_DETAILS ZUR AUFGABE_:
Zähle, in wie vielen Zeilen des Materials das Wort „width“ vorkommt, und gib nur die Zahl an. Dabei zählt die Groß- und Kleinschreibung.

_AUSZÜGE AUS MATERIAL_:
-----

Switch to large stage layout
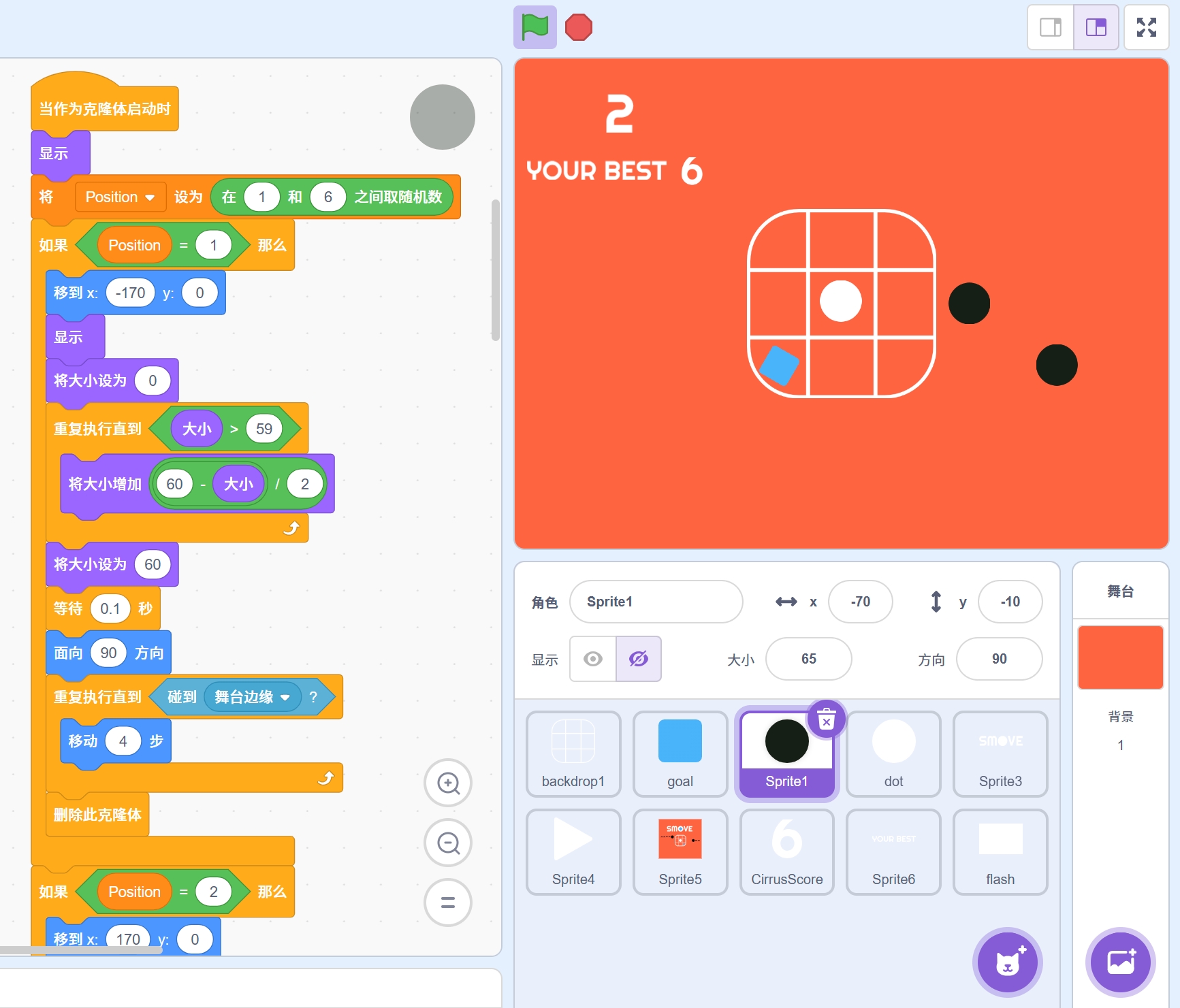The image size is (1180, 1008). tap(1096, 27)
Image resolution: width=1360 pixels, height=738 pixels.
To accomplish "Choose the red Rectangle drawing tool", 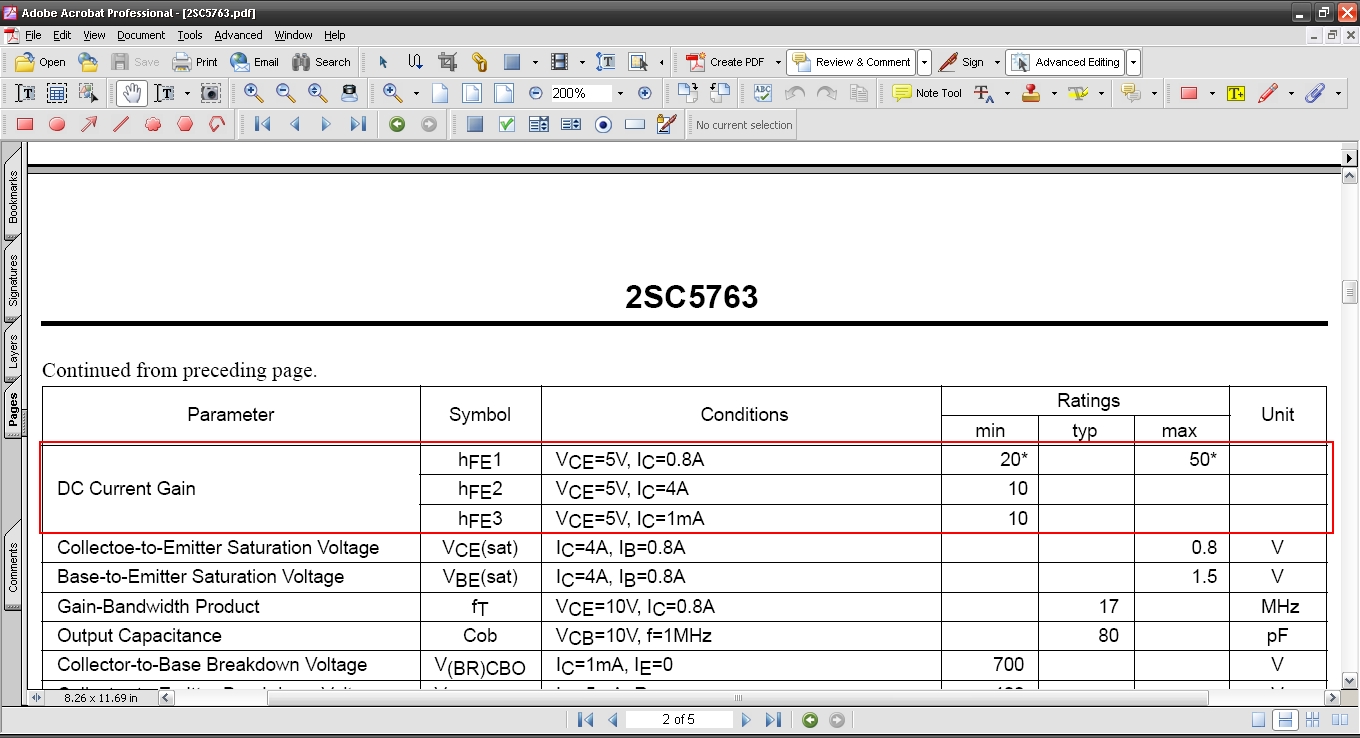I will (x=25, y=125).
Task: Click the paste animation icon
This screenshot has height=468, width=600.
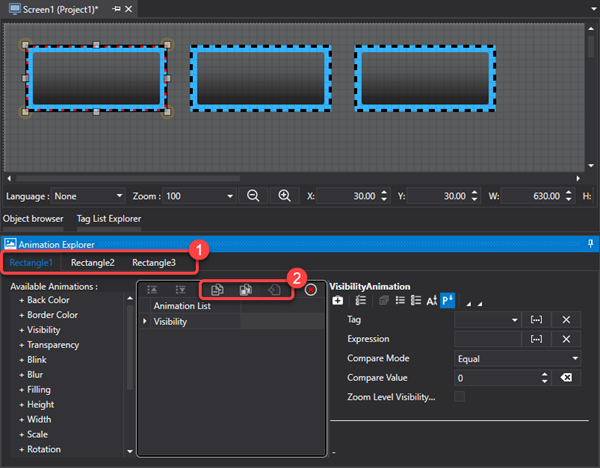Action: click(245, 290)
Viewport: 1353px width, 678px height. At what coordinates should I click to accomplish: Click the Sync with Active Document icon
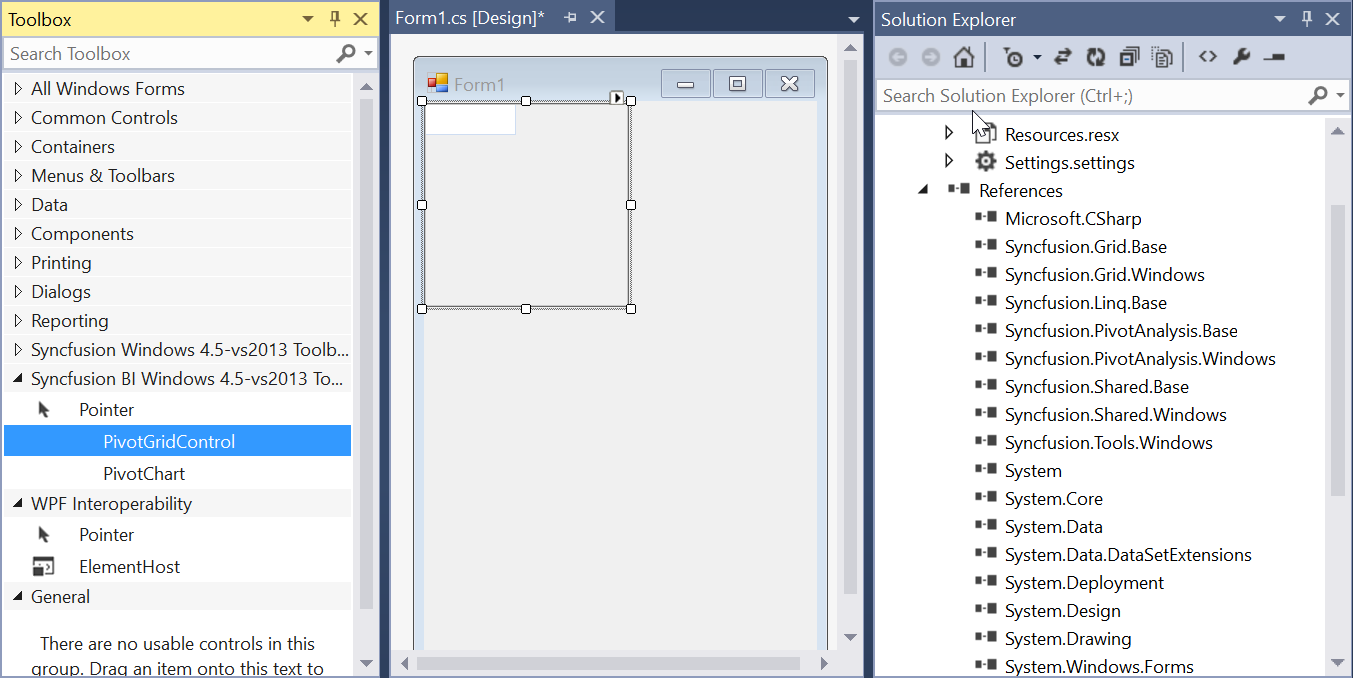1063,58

-----

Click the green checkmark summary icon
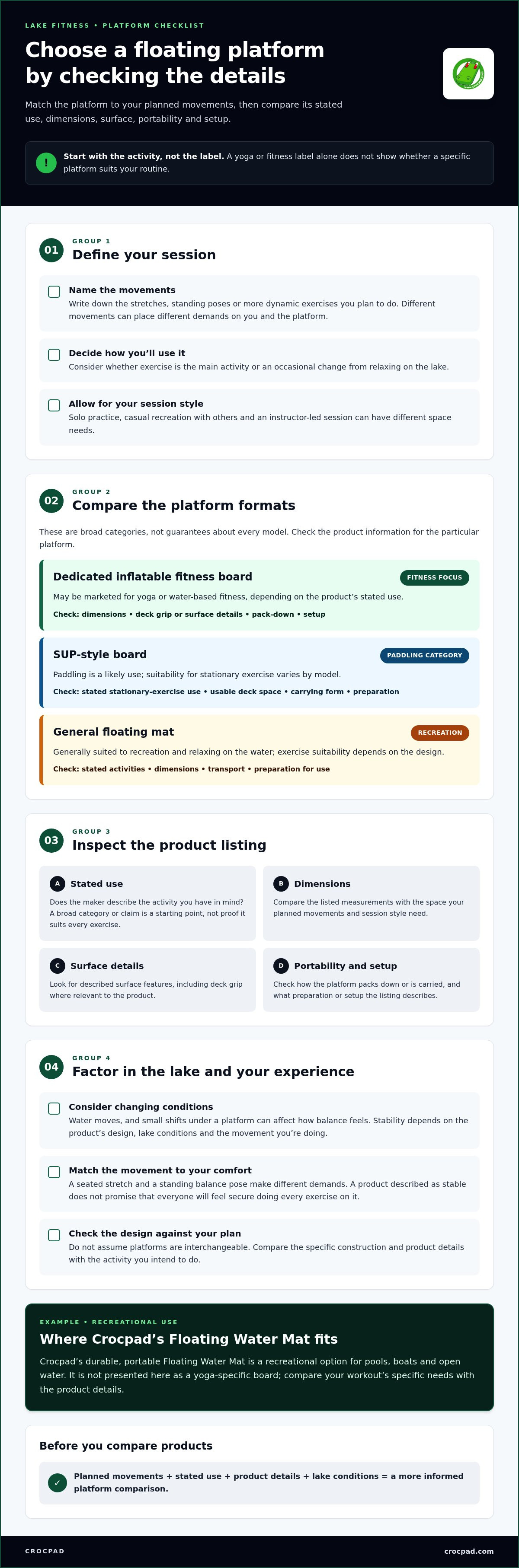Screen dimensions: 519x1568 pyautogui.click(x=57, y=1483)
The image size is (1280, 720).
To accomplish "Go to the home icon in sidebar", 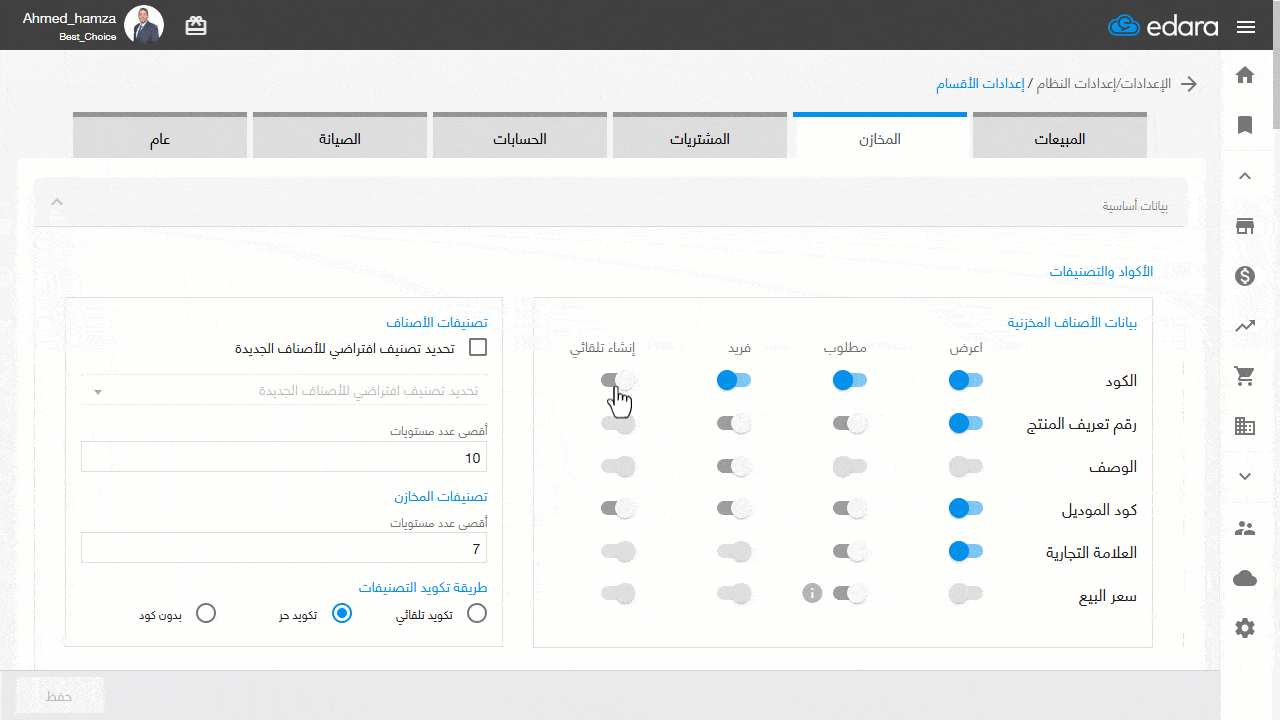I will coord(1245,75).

-----

_LÖSUNG DER AUFGABE_:
3